= SHORT PROBLEM =
Copy every one of the entries below word for word, leaving the pictures out of your answer.

(Stored records)

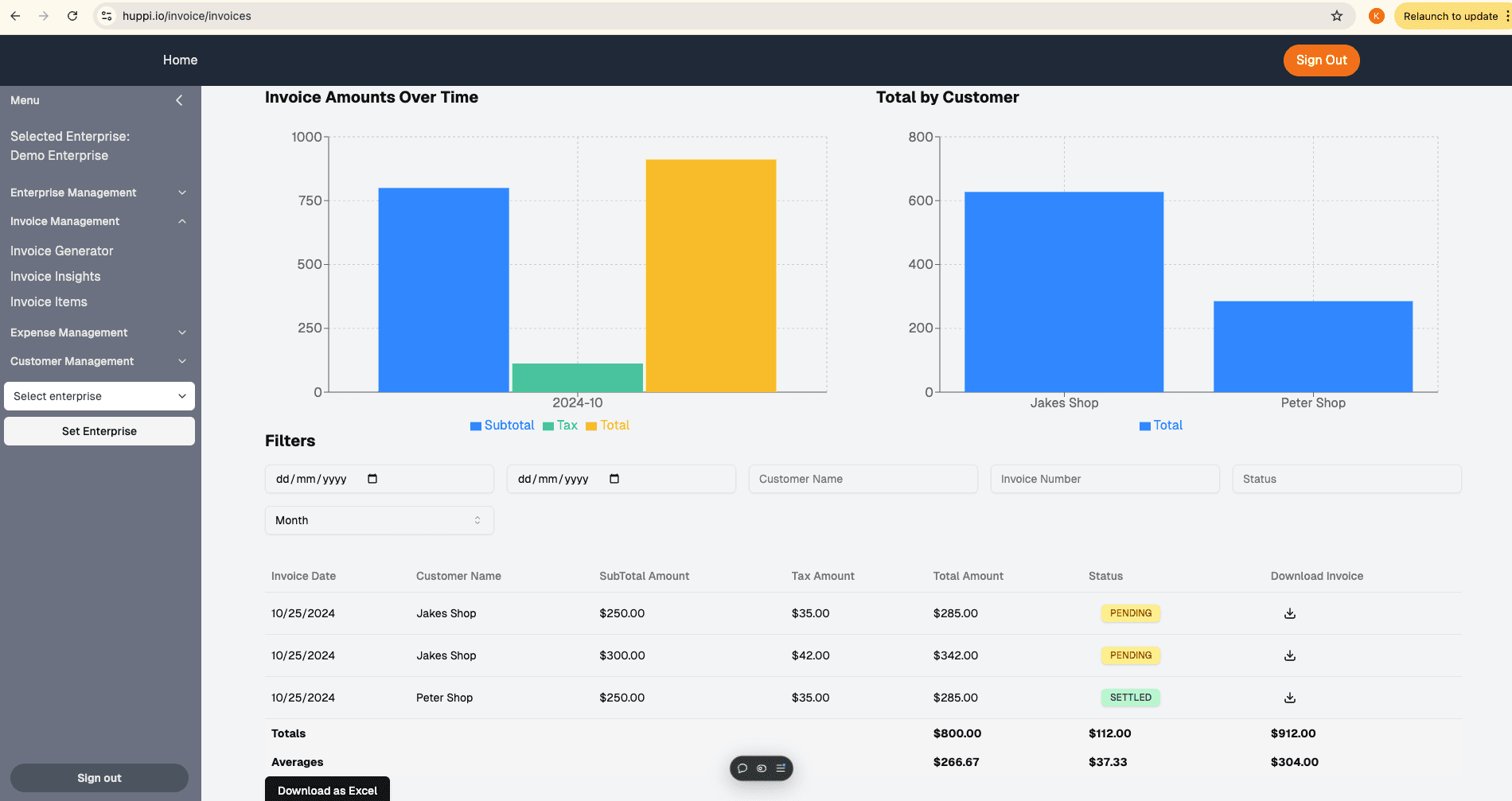Screen dimensions: 1512x801
Task: Click the Customer Name filter field
Action: pyautogui.click(x=863, y=479)
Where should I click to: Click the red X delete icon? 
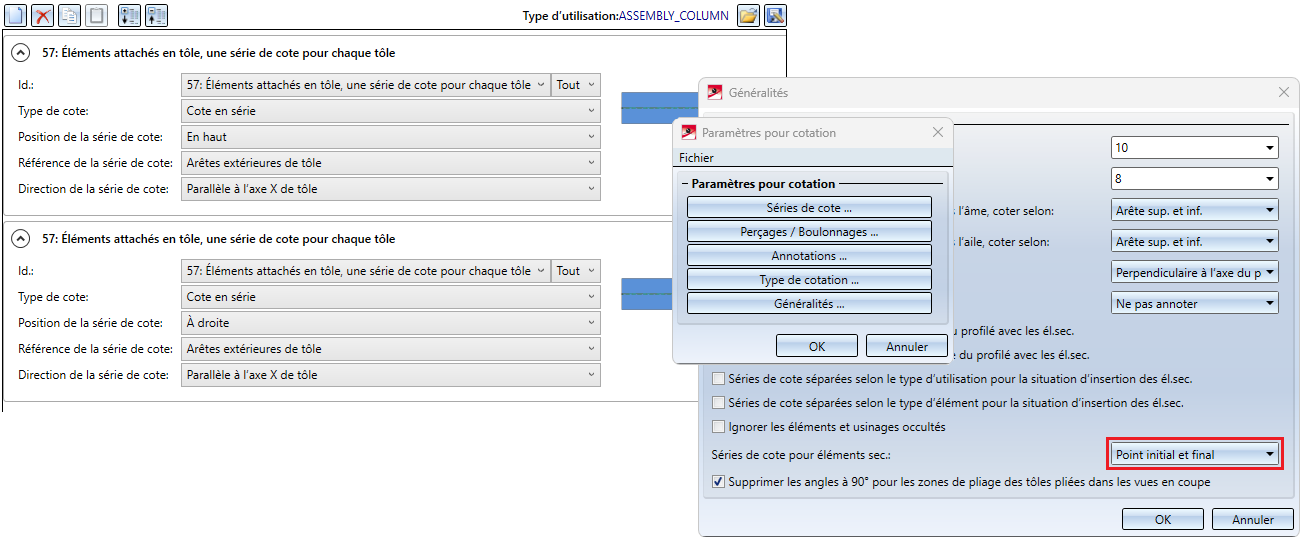[x=43, y=15]
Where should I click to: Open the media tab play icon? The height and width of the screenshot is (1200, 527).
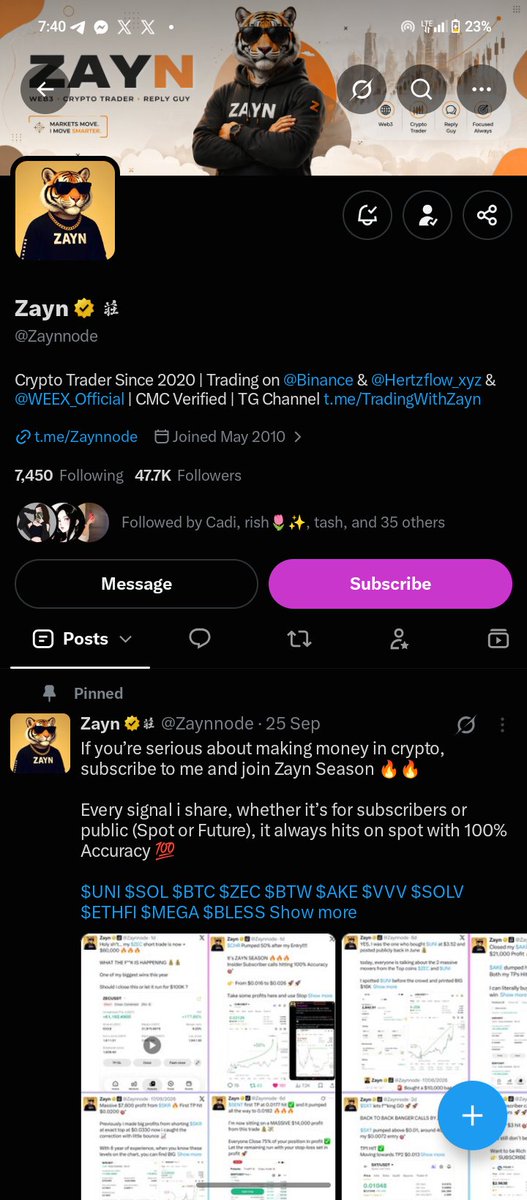tap(497, 638)
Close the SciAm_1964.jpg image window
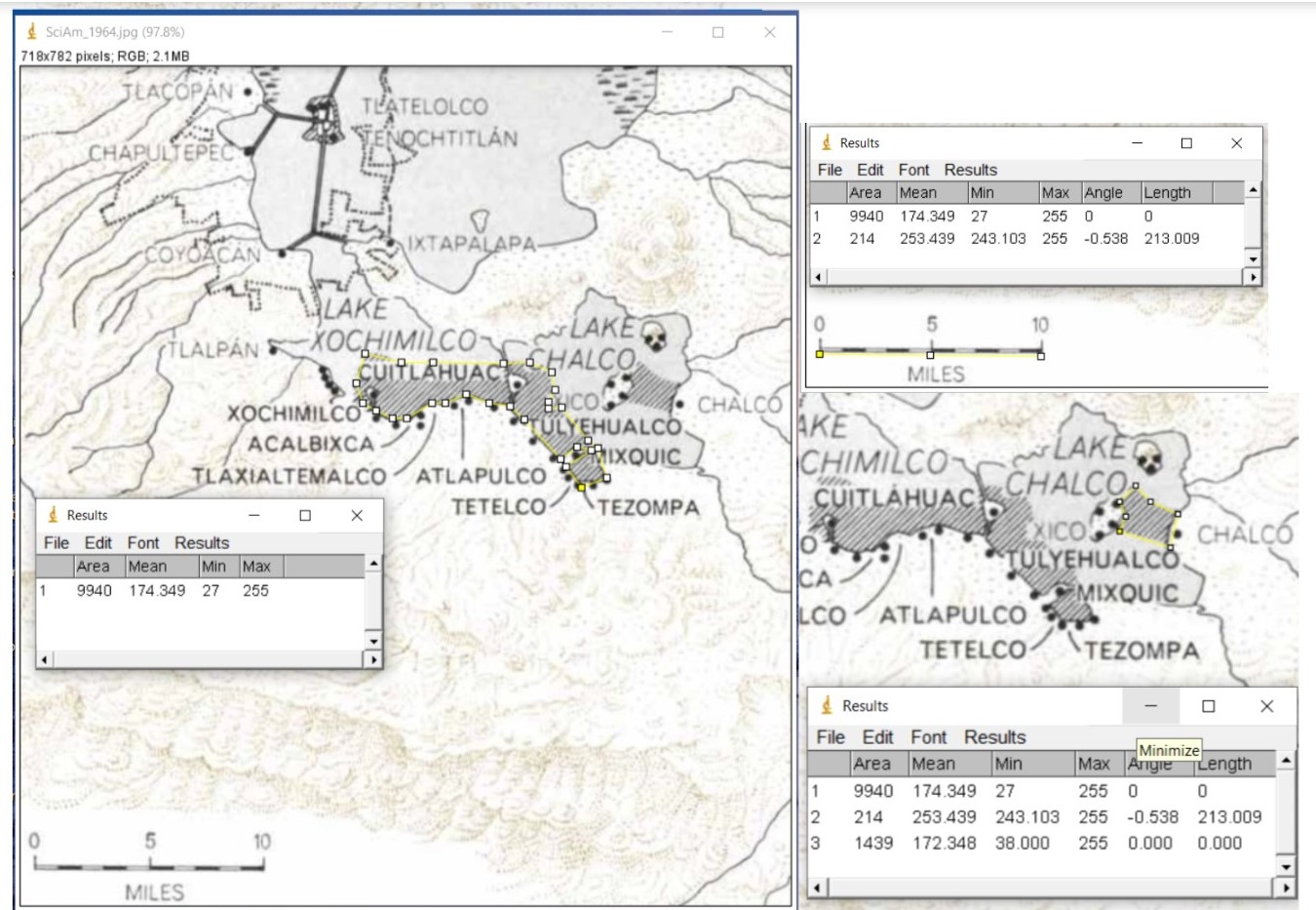Image resolution: width=1316 pixels, height=910 pixels. [769, 32]
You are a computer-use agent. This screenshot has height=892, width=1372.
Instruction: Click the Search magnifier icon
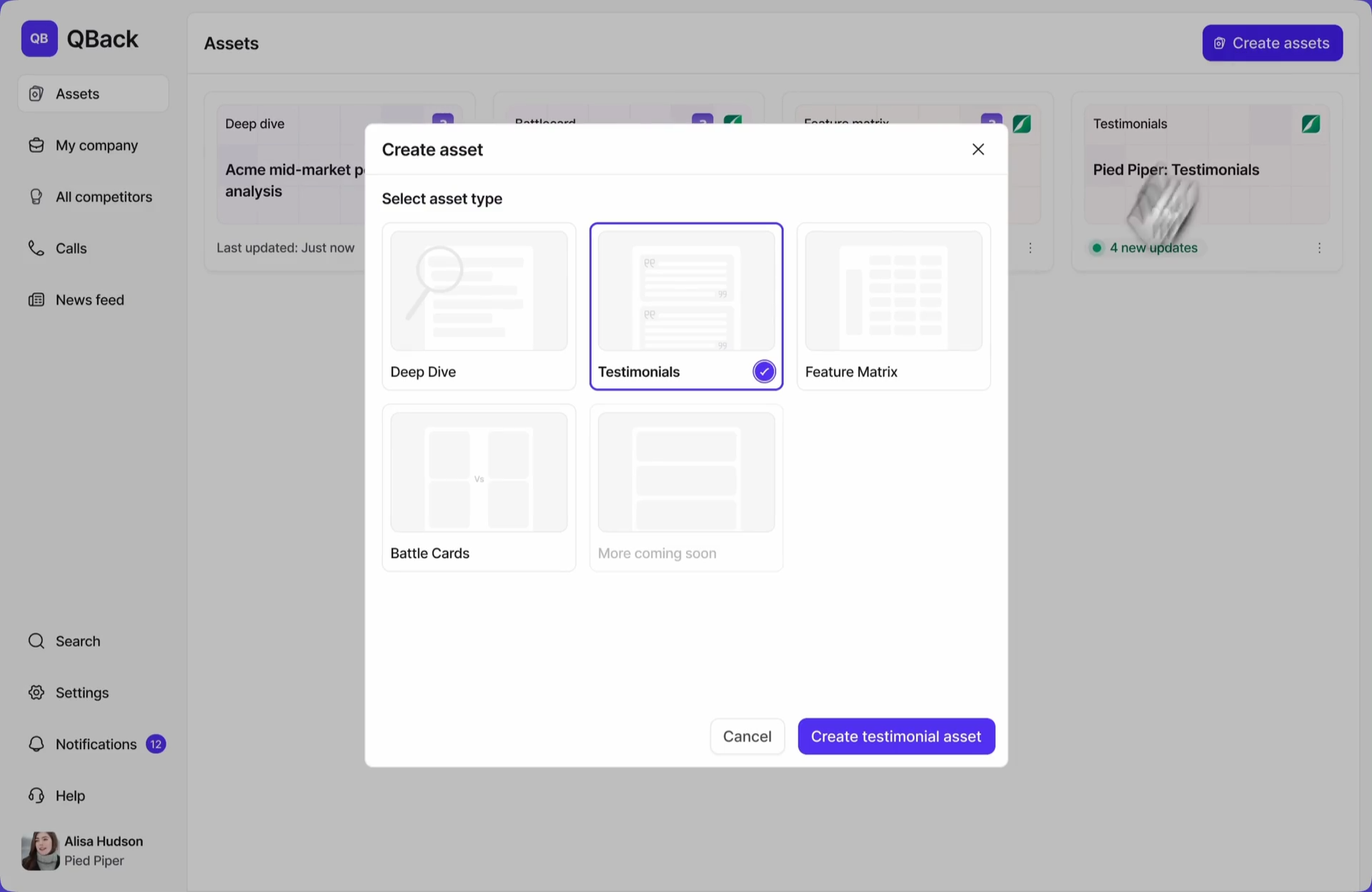click(x=36, y=641)
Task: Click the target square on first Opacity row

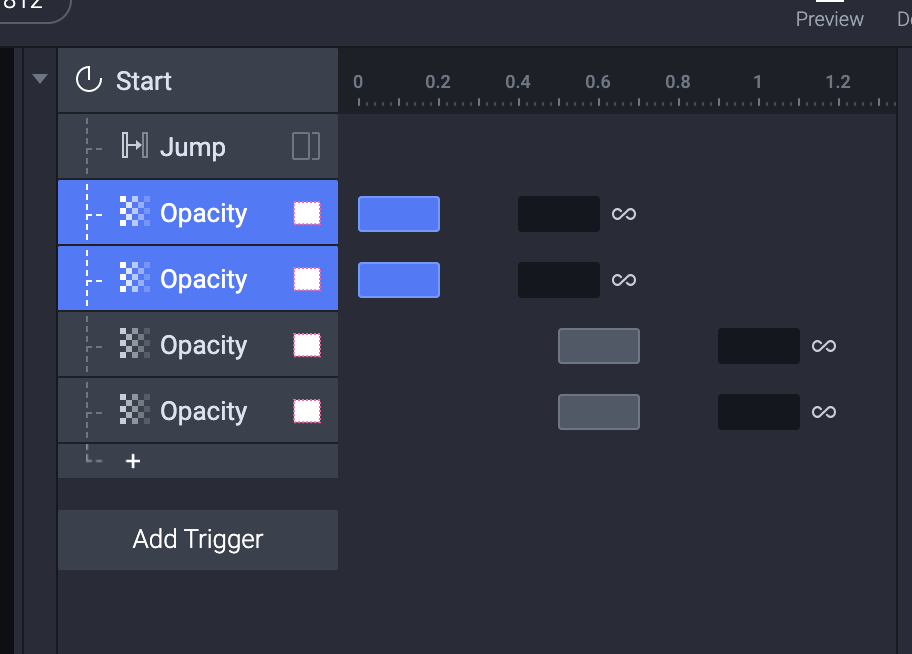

= SOLUTION =
Screen dimensions: 1512x801
Task: Click the Customer Name filter field
Action: pyautogui.click(x=863, y=479)
Where should I click to: Click the red X delete icon? 
[x=43, y=15]
Where should I click to: Open the media tab play icon? The height and width of the screenshot is (1200, 527).
tap(497, 638)
Close the SciAm_1964.jpg image window
Image resolution: width=1316 pixels, height=910 pixels. [769, 32]
You are a computer-use agent. This screenshot has height=892, width=1372.
Instruction: Click the Search magnifier icon
click(x=36, y=641)
Task: Click the target square on first Opacity row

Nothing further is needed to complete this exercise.